I realize that my tone of chastisement has probably grown very tedious and could be mistaken for hostility. But I can’t help but feel that there is a great asymmetry between our points of view – both in how fully they have been thought out and in their degree of the moral seriousness. I see the perpetuation of ancient tribalism and ignorance (read “religion”) to be a grave problem, and the source of much unnecessary suffering in the world; you claim that the problem is either not very serious or that it is unavoidable–in either case there is not much to be done. You do not seem to see what an astonishing number of the world’s conflicts and missed opportunities arise from people’s false knowledge about God, and when specific instances are pointed out to you, you deem them to be inevitable (if it’s not religion it would be something else), or you defensively say, well of course I object to that instance of religious stupidity: parents shouldn’t withhold blood transfusions from their children!… But the truth is, a comprehensive response to the problem of religious ignorance is possible, and a piecemeal response is totally unprincipled and bound to seem so. Our world has be shattered, and is reliably shattered anew with each subsequent generation, by irreconcilable claims about God and his magic books. Until we stop enabling these competing delusions–by our silence and by our silly attempts to change the subject–we will have no one to blame but ourselves when medieval ideas come crashing into public life–as they do, and will, to our great detriment.

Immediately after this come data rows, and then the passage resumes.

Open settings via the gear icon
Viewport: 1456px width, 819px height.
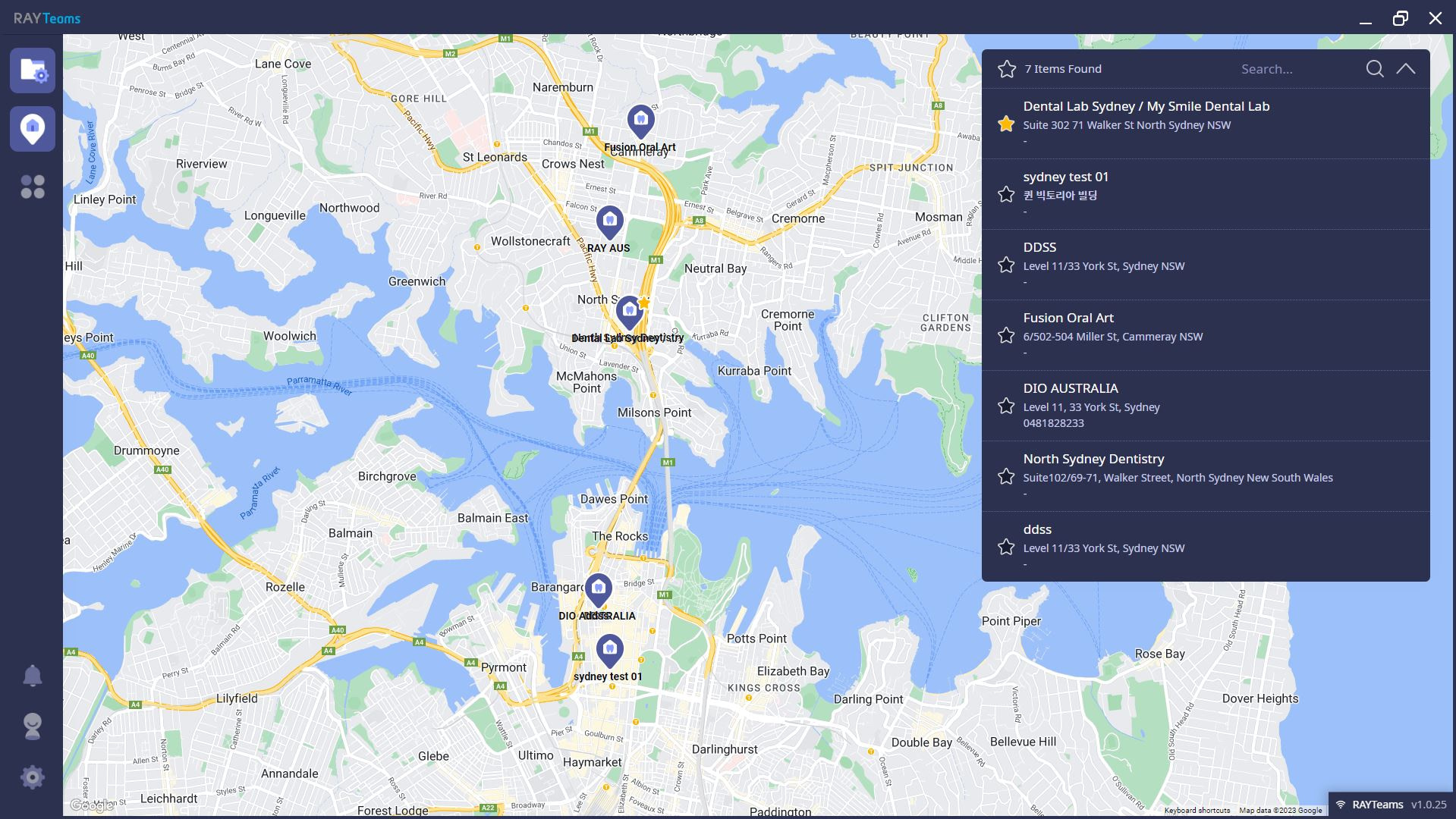coord(32,777)
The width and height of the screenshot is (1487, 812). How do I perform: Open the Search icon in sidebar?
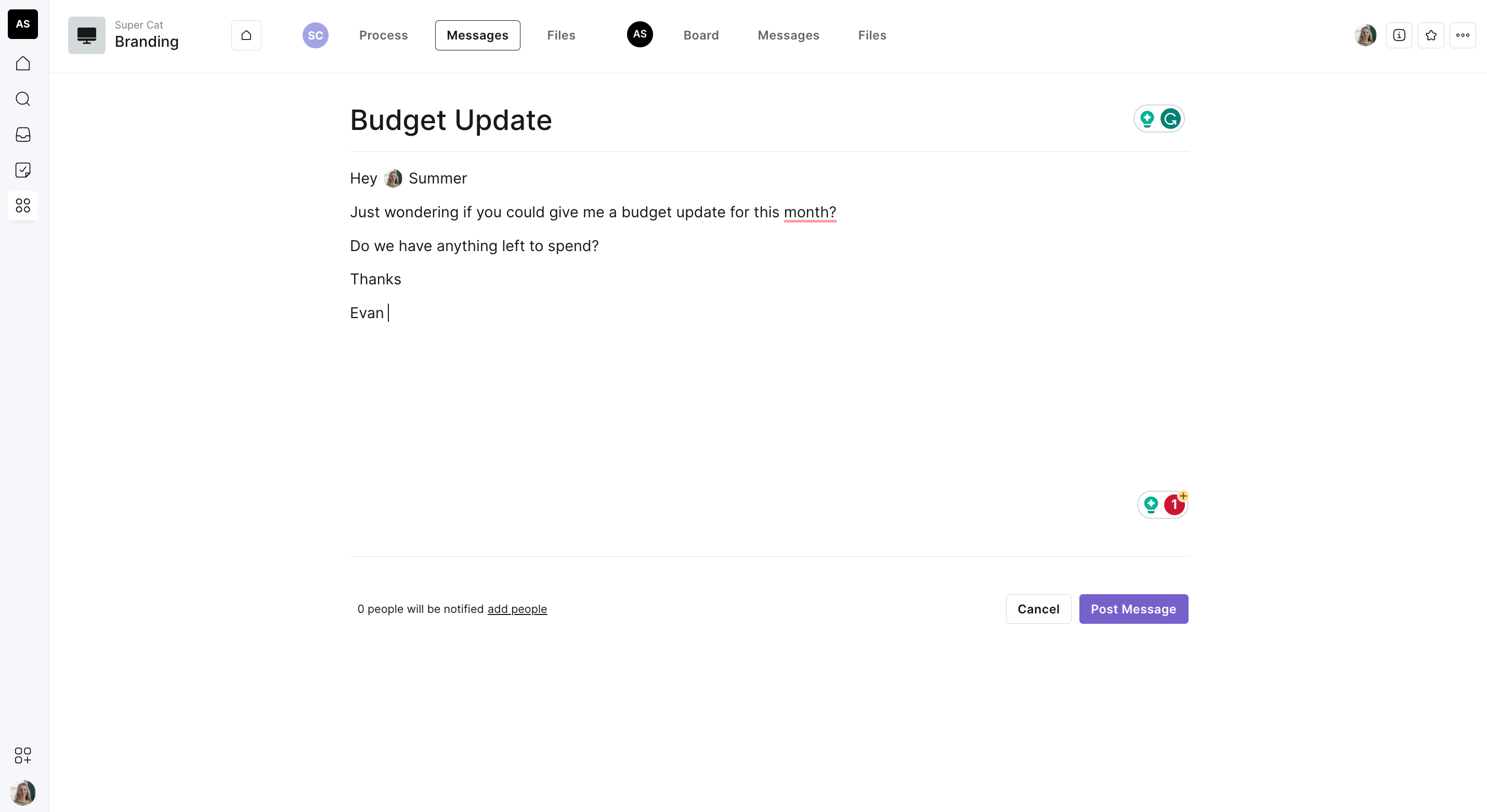(23, 99)

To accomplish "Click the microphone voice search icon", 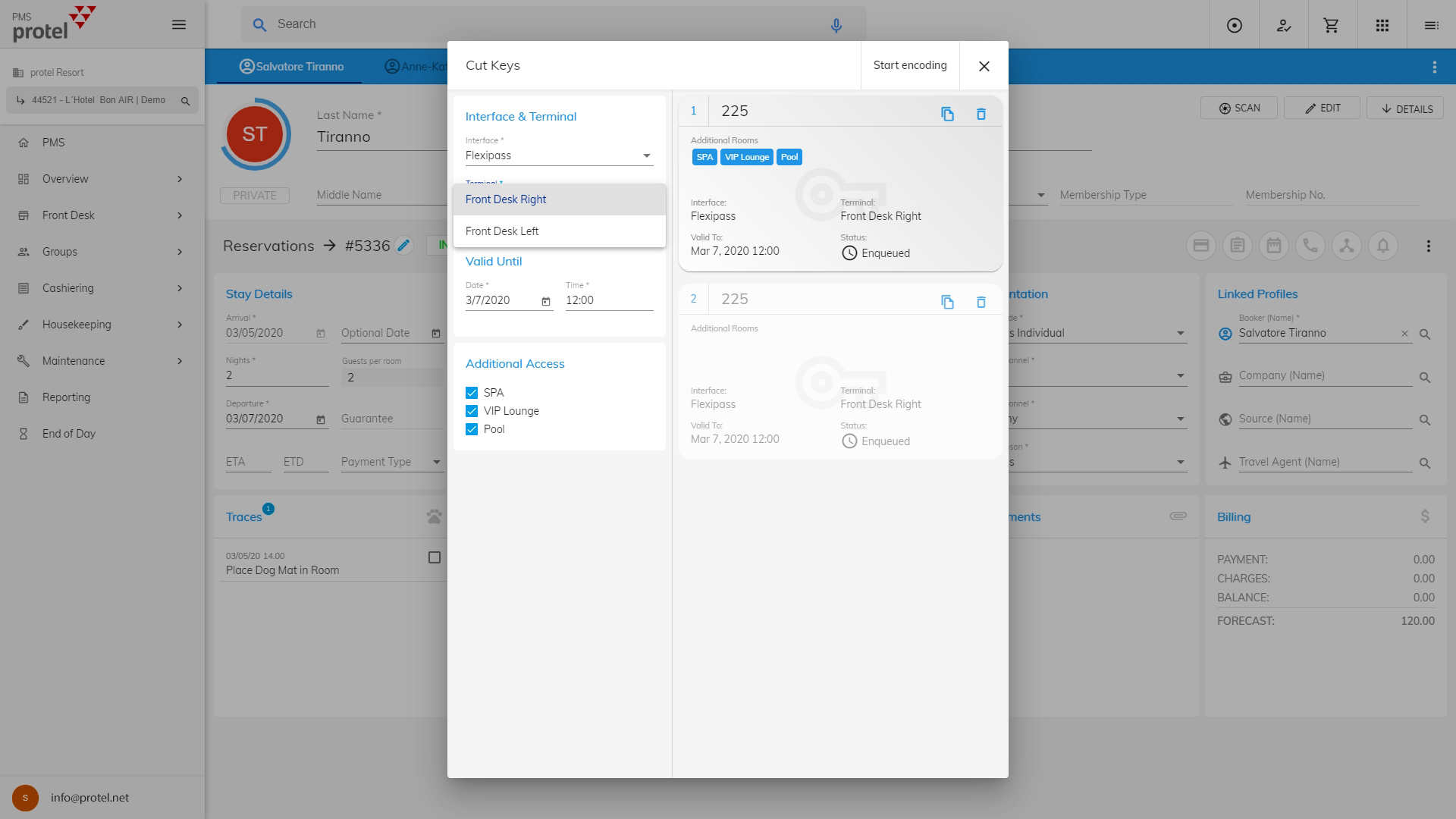I will click(836, 25).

It’s a weird thing to argue with an atheist who claims religion is unavoidable (Oh? So what’s so special about you?) and isn’t that bad or is actually beneficial (So why aren’t you going to church for your health?), but they’re out there and they are irritatingly inconsistent.

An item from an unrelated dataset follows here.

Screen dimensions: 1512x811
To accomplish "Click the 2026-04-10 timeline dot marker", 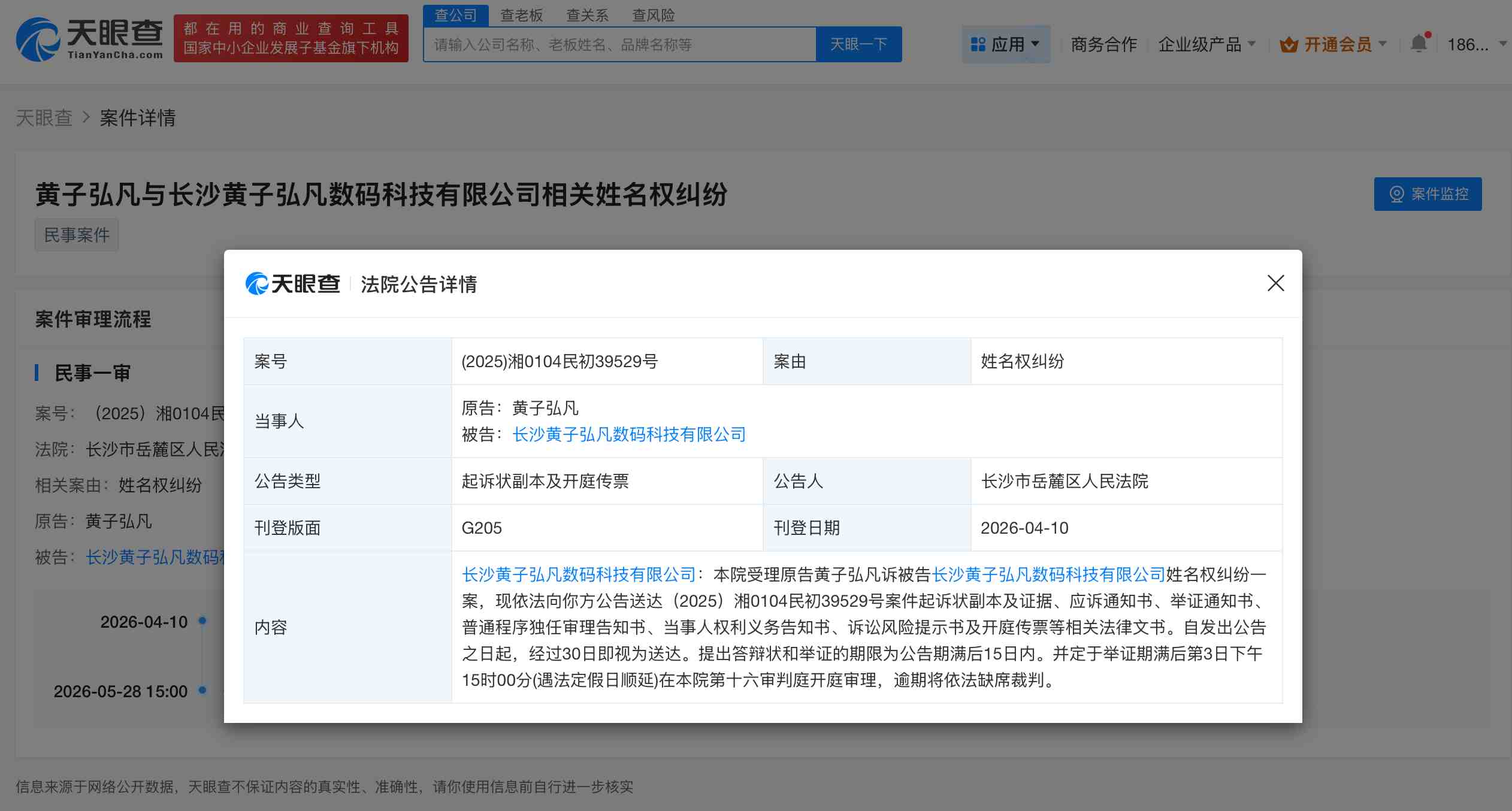I will 202,621.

Then there’s the mischaracterization of outspoken atheists and the apparent contempt for theistic scientists. Here’s another example of that attitude.

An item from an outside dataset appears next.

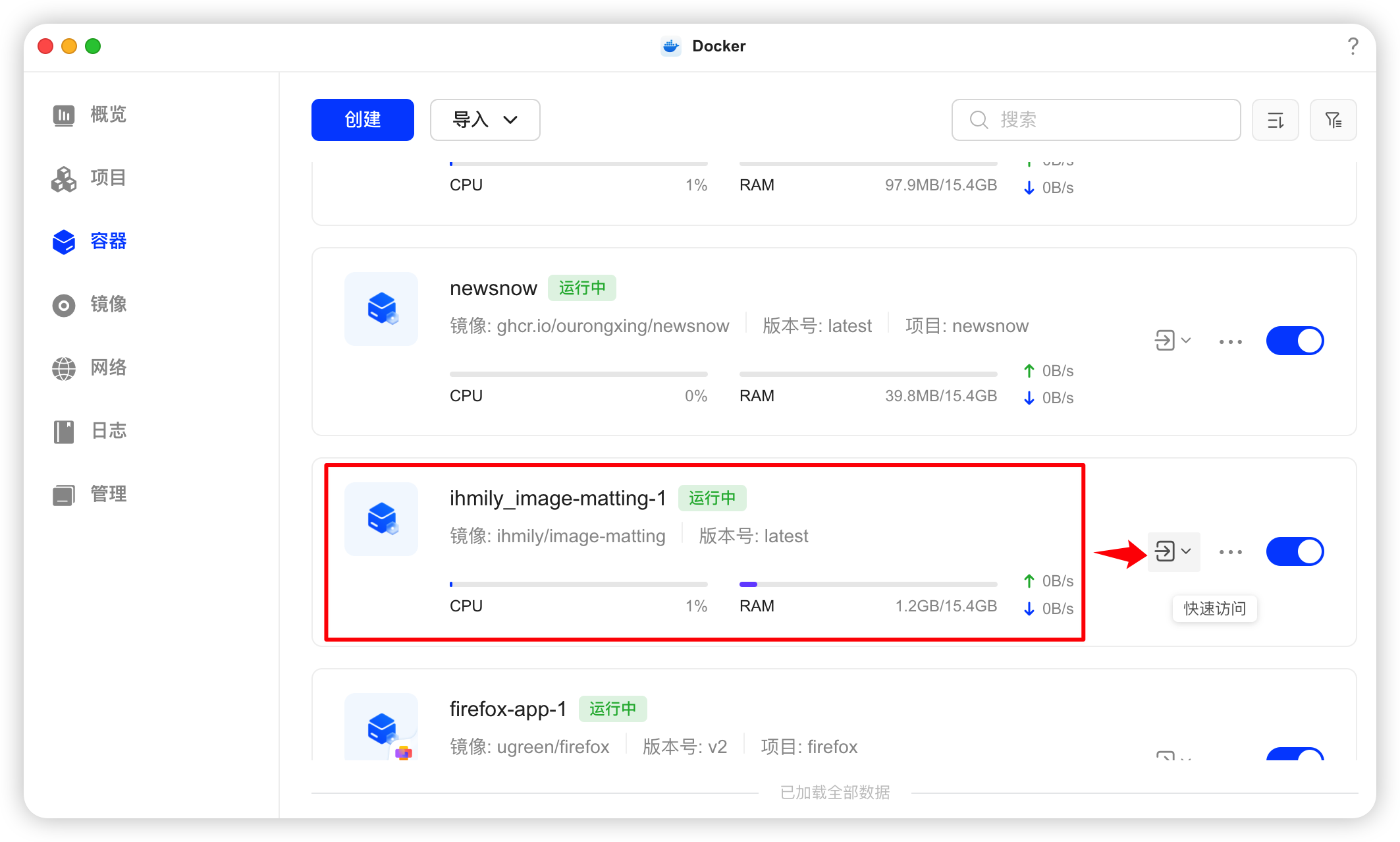The image size is (1400, 842).
Task: Expand the 导入 import dropdown
Action: pyautogui.click(x=485, y=120)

We should not overlook the New Atheists’ support for science, progressive views and legitimization of non-belief as a viable alternative. Unfortunately, their record is also marked by an intolerance of religious people and the alienation of potential progressive allies.

That always baffles me. So if I say that I’m proud to be an atheist, I think theism is a profound fallacy that is incompatible with scientific thinking, that’s intolerance and then these religious allies are going to get pissy and decide evolution isn’t worth defending anymore? That’s an awfully broad interpretation of intolerance, and an extraordinarily dismissive opinion of the theistic evolutionists. I guarantee you that no matter how rude a New Atheist might be to religion, Ken Miller will never give up on teaching evolution or trying to explain science to creationists. The accommodationists can stop trying to scare us into silence with these goofy, unrealistic threats.

Mano Singham makes a similar point.

The accommodationists argue that it is a mistake to insist that science is antithetical to religion because if science is determined to be an intrinsically atheistic enterprise, then even so-called moderate religionists will turn away from science and not support efforts to oppose the teaching of religious ideas such as intelligent design in science classes. This kind of mistaken solicitousness for the sensitivities of religious people, the fear that they will take their ball and go home if others are mean to them, is not new. During the run up to the Scopes Monkey trial in 1925, there were many accommodationists of that era who did not want Clarence Darrow to defend Scopes because they felt that his scorn for religious beliefs would alienate potential religious allies. We now view Darrow’s performance in that trial as one of the high points in opposing the imposition of religious indoctrination in public schools.

There is no downside to godless vigor. Nobody has come up with a reason yet why we should sit down and shut up.